[Stored records]
--
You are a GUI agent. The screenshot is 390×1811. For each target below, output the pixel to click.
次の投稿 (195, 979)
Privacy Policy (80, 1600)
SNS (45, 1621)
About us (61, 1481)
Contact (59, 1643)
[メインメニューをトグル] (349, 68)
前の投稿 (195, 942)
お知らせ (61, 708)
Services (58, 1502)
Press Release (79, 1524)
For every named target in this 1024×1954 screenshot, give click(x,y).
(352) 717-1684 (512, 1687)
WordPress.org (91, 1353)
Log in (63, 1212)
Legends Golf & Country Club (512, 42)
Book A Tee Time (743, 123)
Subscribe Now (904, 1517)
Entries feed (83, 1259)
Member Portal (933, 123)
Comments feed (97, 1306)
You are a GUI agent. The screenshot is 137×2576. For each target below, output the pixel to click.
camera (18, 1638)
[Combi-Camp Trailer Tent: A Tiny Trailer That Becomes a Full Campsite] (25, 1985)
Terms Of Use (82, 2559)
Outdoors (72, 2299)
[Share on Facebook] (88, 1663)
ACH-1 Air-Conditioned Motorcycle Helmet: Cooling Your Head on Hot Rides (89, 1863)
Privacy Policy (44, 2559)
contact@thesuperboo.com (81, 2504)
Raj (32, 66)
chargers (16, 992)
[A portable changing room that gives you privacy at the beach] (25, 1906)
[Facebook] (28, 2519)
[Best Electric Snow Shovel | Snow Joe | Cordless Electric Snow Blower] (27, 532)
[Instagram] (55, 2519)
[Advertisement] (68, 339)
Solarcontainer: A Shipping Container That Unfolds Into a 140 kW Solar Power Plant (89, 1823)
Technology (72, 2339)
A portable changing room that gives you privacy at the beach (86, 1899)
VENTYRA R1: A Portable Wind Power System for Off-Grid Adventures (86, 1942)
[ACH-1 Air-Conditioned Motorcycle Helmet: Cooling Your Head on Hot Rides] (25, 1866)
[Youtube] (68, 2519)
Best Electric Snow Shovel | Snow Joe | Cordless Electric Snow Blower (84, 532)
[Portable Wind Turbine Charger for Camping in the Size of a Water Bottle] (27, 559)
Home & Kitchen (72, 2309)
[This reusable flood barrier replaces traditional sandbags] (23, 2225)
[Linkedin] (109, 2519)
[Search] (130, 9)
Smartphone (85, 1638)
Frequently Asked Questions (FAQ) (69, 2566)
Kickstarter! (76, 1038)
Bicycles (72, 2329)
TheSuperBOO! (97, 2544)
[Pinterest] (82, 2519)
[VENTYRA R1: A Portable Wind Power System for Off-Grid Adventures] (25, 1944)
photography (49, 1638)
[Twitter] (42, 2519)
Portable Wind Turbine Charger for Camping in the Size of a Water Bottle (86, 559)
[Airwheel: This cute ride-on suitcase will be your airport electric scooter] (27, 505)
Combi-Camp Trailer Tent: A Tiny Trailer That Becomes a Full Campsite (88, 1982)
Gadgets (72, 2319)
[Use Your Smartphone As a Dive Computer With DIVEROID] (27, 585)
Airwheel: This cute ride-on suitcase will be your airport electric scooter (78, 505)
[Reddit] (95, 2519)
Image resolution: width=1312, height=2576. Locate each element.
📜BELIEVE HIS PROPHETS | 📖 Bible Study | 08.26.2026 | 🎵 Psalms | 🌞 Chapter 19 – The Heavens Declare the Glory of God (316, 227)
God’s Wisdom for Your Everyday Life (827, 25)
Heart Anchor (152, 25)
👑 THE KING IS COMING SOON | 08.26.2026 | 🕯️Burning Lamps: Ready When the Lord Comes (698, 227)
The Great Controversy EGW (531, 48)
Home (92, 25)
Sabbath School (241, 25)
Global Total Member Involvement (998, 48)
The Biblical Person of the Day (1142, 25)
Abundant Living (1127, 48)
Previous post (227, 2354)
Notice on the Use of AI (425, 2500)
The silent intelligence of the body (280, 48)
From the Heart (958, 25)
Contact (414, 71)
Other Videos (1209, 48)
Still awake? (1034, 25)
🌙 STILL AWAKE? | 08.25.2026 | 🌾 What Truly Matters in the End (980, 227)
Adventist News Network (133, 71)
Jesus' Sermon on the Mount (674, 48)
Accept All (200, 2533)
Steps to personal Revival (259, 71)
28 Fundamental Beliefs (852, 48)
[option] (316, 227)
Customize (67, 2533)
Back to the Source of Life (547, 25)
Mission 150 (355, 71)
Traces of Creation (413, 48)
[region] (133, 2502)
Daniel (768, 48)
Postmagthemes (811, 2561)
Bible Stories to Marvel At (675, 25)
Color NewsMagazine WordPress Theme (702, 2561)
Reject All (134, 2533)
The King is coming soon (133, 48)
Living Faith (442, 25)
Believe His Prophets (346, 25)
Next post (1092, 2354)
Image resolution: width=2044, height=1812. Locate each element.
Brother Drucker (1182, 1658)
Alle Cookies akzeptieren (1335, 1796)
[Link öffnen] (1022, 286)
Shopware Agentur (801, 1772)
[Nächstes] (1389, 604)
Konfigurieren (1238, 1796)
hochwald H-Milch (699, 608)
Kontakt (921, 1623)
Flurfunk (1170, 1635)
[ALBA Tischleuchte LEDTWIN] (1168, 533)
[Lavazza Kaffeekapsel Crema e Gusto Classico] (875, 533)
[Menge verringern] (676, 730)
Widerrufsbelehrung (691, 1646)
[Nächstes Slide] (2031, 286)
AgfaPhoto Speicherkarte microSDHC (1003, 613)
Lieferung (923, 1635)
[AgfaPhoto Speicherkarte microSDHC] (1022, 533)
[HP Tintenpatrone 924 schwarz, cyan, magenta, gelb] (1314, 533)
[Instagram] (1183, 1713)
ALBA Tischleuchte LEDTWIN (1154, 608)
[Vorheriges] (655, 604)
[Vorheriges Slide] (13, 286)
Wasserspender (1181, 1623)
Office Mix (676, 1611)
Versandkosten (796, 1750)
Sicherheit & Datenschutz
--
**Your task:**
Scan the data for the word "Image" and copy every line where it shows up.

**Written answer:**
Image resolution: width=1312, height=2576. Locate each element.
Image resolution: width=2044, height=1812. Locate each element.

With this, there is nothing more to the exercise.